Hawkins: ''I'll tell you, I've seen the most unhealthiest motherf----ers in Whole Foods... Pale, bad-skin people.''
Grohl: ''That's because they're trying to get healthy.''
But there's a more serious matter to deal with today: their forthcoming performance at the MTV Video Music Awards, which is causing the band some unforeseen stress.

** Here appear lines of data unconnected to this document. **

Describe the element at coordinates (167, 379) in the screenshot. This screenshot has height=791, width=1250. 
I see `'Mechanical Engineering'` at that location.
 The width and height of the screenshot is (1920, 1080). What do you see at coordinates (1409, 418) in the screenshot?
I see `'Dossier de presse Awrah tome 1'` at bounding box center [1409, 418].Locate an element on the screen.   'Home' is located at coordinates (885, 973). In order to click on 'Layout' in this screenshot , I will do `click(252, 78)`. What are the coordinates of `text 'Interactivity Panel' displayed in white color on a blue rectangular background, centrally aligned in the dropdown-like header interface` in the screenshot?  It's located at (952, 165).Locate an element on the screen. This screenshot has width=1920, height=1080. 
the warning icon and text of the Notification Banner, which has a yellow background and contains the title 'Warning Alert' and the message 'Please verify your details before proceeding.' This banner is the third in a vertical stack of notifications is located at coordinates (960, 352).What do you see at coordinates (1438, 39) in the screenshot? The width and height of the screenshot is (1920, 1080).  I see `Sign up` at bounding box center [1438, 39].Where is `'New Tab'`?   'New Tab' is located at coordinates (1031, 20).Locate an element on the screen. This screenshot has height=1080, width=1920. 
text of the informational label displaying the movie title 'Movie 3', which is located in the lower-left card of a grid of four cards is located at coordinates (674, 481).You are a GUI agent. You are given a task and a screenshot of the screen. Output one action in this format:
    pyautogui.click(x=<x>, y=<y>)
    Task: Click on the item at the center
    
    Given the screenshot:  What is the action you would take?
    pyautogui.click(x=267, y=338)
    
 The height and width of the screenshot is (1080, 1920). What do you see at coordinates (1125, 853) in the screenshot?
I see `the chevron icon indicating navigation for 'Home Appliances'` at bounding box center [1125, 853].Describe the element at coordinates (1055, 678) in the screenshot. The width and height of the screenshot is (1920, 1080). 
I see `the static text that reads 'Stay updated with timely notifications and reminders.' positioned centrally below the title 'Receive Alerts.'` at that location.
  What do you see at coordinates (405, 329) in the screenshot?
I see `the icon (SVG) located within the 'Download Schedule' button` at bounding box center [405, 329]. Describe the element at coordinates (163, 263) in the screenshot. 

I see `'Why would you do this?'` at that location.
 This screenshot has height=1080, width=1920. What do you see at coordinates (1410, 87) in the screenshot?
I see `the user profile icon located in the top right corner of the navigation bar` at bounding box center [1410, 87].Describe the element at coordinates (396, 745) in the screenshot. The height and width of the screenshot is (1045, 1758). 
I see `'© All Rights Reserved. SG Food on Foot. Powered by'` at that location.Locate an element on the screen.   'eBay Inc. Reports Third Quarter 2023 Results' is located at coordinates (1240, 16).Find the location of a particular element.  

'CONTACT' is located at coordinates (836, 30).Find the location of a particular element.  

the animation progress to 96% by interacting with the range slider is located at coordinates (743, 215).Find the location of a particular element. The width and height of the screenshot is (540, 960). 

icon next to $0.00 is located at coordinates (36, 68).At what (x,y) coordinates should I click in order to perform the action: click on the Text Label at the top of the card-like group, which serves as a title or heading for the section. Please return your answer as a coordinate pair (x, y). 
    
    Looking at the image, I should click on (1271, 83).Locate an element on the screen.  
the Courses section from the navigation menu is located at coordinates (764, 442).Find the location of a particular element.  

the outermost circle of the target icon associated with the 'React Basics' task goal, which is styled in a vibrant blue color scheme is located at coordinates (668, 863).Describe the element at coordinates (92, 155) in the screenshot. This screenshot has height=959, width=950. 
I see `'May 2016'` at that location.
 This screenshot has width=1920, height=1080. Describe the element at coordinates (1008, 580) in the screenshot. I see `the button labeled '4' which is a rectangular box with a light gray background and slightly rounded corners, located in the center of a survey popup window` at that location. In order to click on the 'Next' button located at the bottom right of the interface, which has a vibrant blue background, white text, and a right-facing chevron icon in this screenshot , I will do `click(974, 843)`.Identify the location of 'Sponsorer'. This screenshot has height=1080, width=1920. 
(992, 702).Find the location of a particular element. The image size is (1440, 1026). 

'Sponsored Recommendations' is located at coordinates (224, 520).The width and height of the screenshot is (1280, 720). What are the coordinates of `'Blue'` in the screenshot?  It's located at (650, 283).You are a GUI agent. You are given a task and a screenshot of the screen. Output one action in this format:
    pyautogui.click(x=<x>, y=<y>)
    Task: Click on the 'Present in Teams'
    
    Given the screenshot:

Grohl: ''At first, [MTV] was like, 'We really want you to play.' Yay! Awesome, we'll play. Then a month later, [they say], we also need for you to jam with someone who's young because, well, you're old... So these are the people they'd want us to play with: Alicia Keys, Kelly Clarkson, T.I...''
Hawkins: ''If we're in the rock room, why can't we stay rock?''
Jaffee: ''Kelly Clarkson is rock. She could sing a little 'Pretender.'''
Hawkins: ''Wow, you're actually hurting me. No. There's no reason to even say why, just 'no.'''
Grohl: ''I thought it would be cool to do 'Gone Daddy Gone' with Gnarls Barkley. [Cee-Lo's] hip and a fan. Remember when I met Cee-Lo at that KROQ thing, he comes up to me singing 'My Hero'?''
Later the band arrives in at the V Festival venue in Chelmsford, where Pink and Juliette Lewis one of the many artists Grohl has played drums with over the last 10 years are among the fans gathered at the rainy-day gig. Grohl and Lewis forged a tight bond while working on her latest album, Four on the Floor. ''It was like sitting next to Miles Davis playing the trumpet,'' she says of the experience. ''We were all pretty riveted.''
After the Foos' nighttime set some five hours later, the girls reconvene in the band's dressing room for a post-show rager. As Grohl mans the stereo system, dancing to old Stones tunes, Pink pours drinks, Lewis is up on the table, and Mendel gives all curious stares. (Don't worry, he's having fun too, evidenced by his brief respite from non-smoker status.) Sadly the festivities are cut short: The bus (and an eight-hour drive) beckons.